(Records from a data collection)
══════════════════════════════
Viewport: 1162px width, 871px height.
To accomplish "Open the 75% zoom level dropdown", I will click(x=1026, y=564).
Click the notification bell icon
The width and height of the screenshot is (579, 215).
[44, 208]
══════════════════════════════
## Action item
The records above must be retyped in full, exactly as written.

## Result
Viewport: 1162px width, 871px height.
To accomplish "Open the 75% zoom level dropdown", I will click(x=1026, y=564).
Click the notification bell icon
The width and height of the screenshot is (579, 215).
[44, 208]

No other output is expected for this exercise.